### [WRITTEN TASK]
Edit the material below so that every "screenshot" becomes "screen image", leaving everything else unchanged, and omit the pictures from your answer.

### [RECORDS FOR THIS TASK]
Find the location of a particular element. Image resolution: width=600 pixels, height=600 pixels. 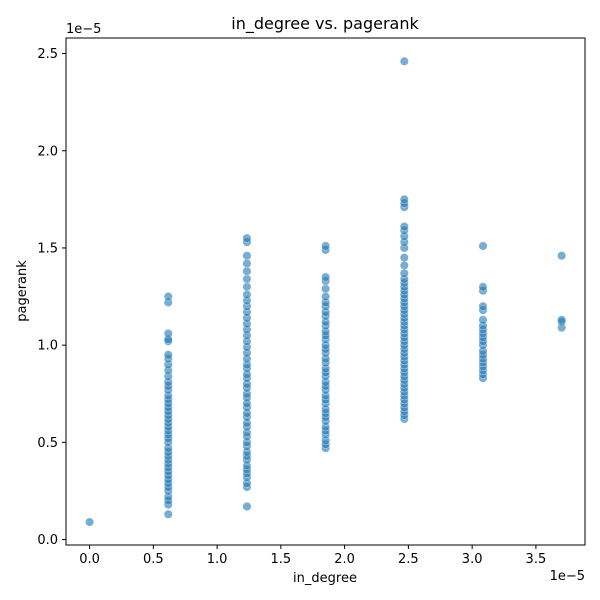

x-tick-label: 1.5 is located at coordinates (282, 560).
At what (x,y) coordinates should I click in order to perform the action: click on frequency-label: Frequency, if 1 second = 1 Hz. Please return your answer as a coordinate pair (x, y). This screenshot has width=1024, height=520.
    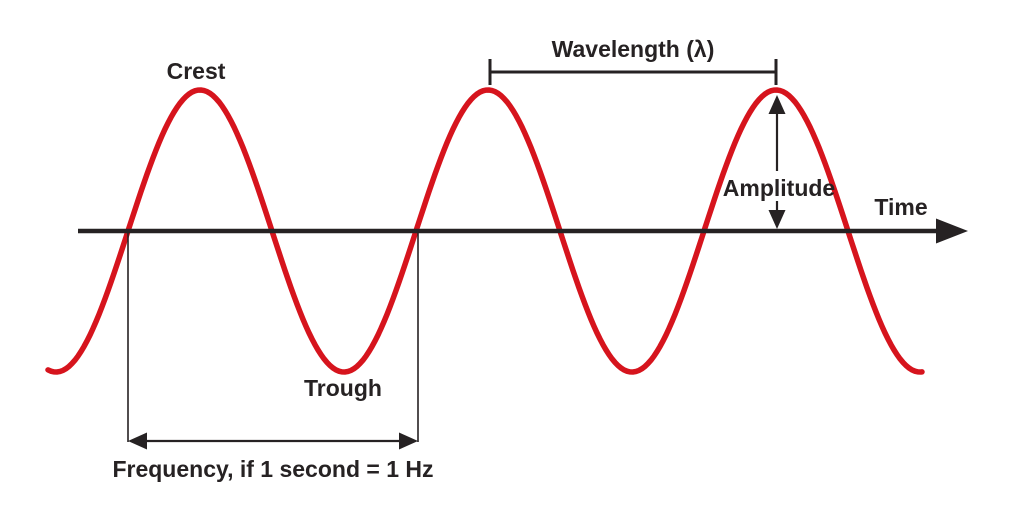
    Looking at the image, I should click on (272, 469).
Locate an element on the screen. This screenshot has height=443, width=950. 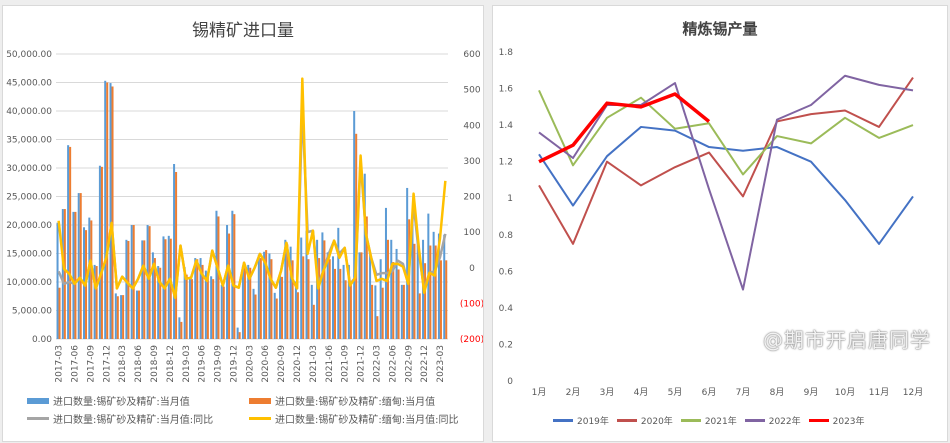
y-tick-label: 1.2 is located at coordinates (506, 163).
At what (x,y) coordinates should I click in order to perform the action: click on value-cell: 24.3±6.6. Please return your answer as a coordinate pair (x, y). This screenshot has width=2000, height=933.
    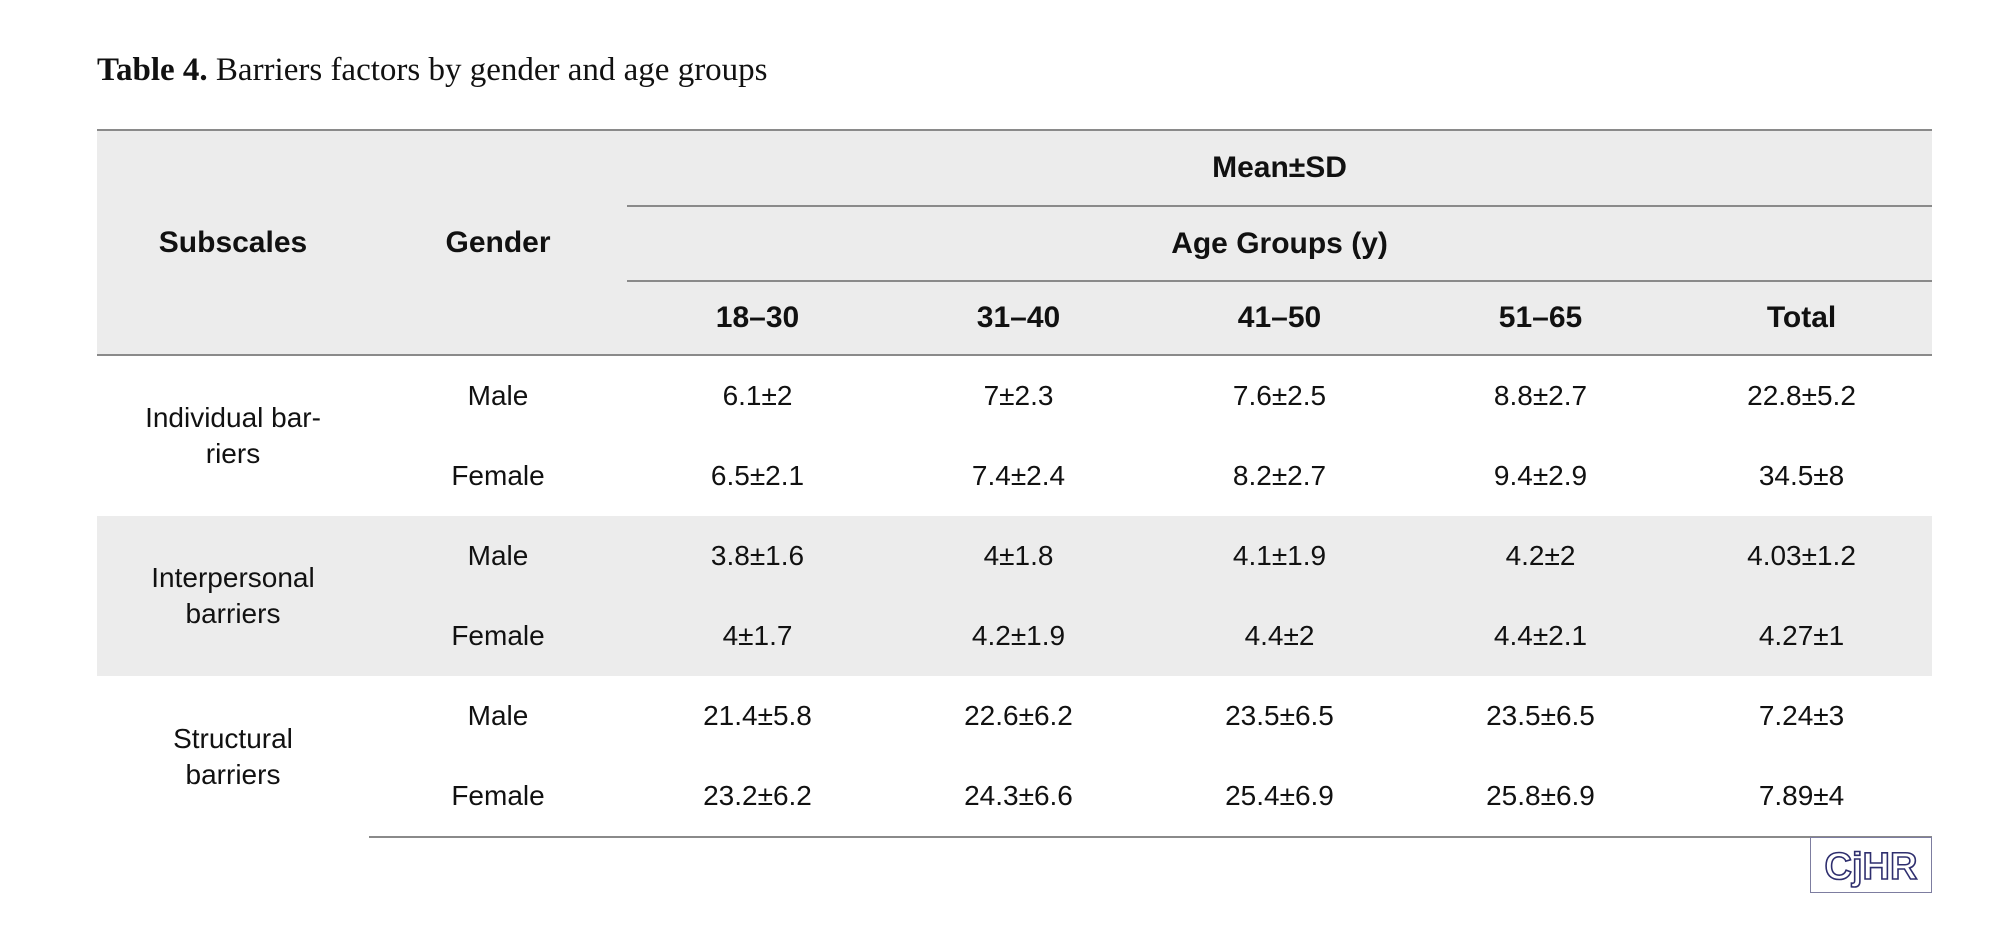
    Looking at the image, I should click on (1018, 797).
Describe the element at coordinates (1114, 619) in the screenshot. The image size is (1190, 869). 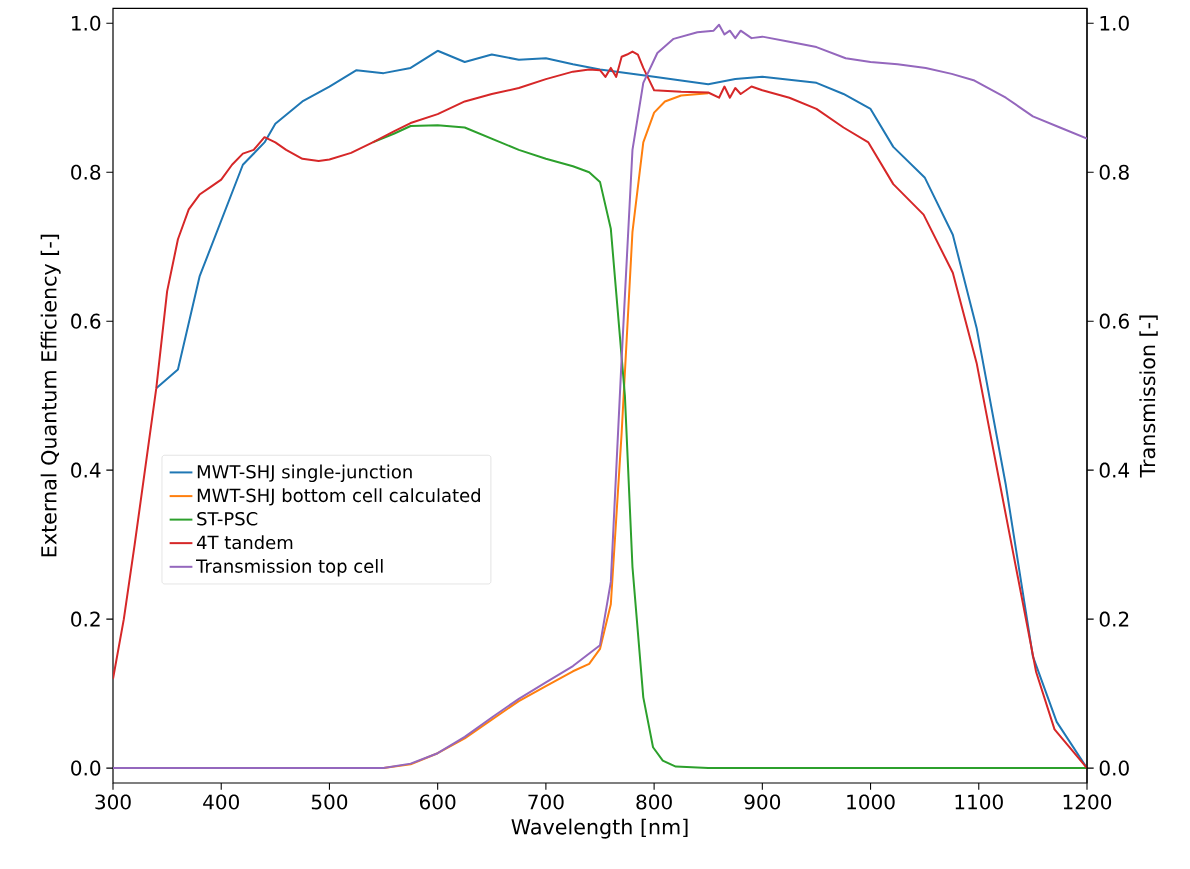
I see `y2-tick-label: 0.2` at that location.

### [SOLUTION FOR THIS PROBLEM]
Find the location of a particular element. Image resolution: width=600 pixels, height=600 pixels. 

x-tick-label: 1.5 is located at coordinates (282, 560).
At what (x,y) coordinates should I click in order to perform the action: click on frequency-label: Frequency, if 1 second = 1 Hz. Please return your answer as a coordinate pair (x, y). This screen image has width=1024, height=520.
    Looking at the image, I should click on (272, 469).
Locate an element on the screen. This screen image has height=443, width=950. 
y-tick-label: 1.2 is located at coordinates (506, 163).
At what (x,y) coordinates should I click in order to perform the action: click on value-cell: 24.3±6.6. Please return your answer as a coordinate pair (x, y). This screen image has width=2000, height=933.
    Looking at the image, I should click on (1018, 797).
Describe the element at coordinates (1114, 619) in the screen image. The image size is (1190, 869). 
I see `y2-tick-label: 0.2` at that location.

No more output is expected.